It is wonderful that, for so many, HIV has become a chronic illness. In this age of medical advances, we see our community members who are living with HIV living longer and healthier lives. What an amazing achievement, brought about by the heart, soul and dedication of so many advocates, public champions and scientists.

And yet, there is still so much to be done to get to zero.

There continues to be 50,000 new HIV infections each year in the US. New infections disproportionately affect minorities, and, especially in the South, women. Southern states now have the highest rates of new HIV diagnoses (50% of the overall infections), the largest percentage of people living with the disease and the most people dying from it. Only 4 in 10 people living with HIV (PLWH) in the US received HIV medical care and only 3 in 10 PLWH achieved viral suppression.

What more and more researchers are recognizing is that social circumstances largely drive the epidemic. Things like food insecurity, lack of stable housing and unemployment may put people at risk for becoming infected in the first place and then work against individuals engaging and maintaining care once infected. In fact, last week, AIDS published a recent study by Talbert-Slagle, et al: State variation in HIV/AIDS health outcomes: the effect of spending on social services and public health. This study showed that states with higher spending on social services and public health per person living in poverty had significantly lower HIV and AIDS case rates and fewer AIDS deaths, in both one- and five-years post-expenditure.
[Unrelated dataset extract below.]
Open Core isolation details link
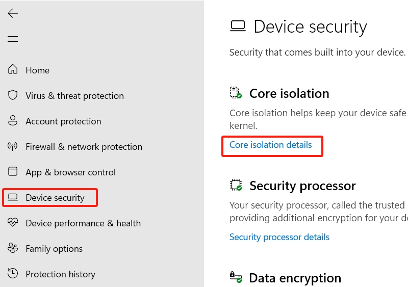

For those of us working in the field, these results are not surprising.

Food and nutrition services continue to be a critical intervention that serves as the gateway to care for people living with HIV and supports them through treatment. Research shows that people with access to food and nutrition services are more likely to be diagnosed, and connected to and retained in medical care, and virally suppressed. Receipt of food and nutrition services has been demonstrated, in a statistically significant way, to increase adherence. For 30 years, God’s Love has been helping people who are diagnosed with HIV live better lives by providing individually-tailored nutritious meals. Last year alone, we supported our clients living with HIV/AIDS with 285,000 home delivered meals.

But, policy still needs to catch up to research and experience.

There is tremendous variation in how states provide food and nutrition assistance. Nationwide, PLWH remain food insecure, even after receiving some nutrition assistance, and many agencies have had to reduce services or institute waiting lists. Comprehensive coverage of FNS for PWLH is still a dream.

The theme for this year’s World AIDS Day is “The time to act is now.” And it is. Policymakers need to “act now” to address the structural drivers of the epidemic. Click HERE to find out how.

Regardless of what the future brings, God’s Love will continue to be there for our clients living with HIV, helping them stay as healthy as they can. World AIDS Day is significant for our history, mission and community, and I know that you join us in celebrating the members of the God’s Love community who are living with HIV/AIDS and in observing a moment of silence for those who are no longer with us.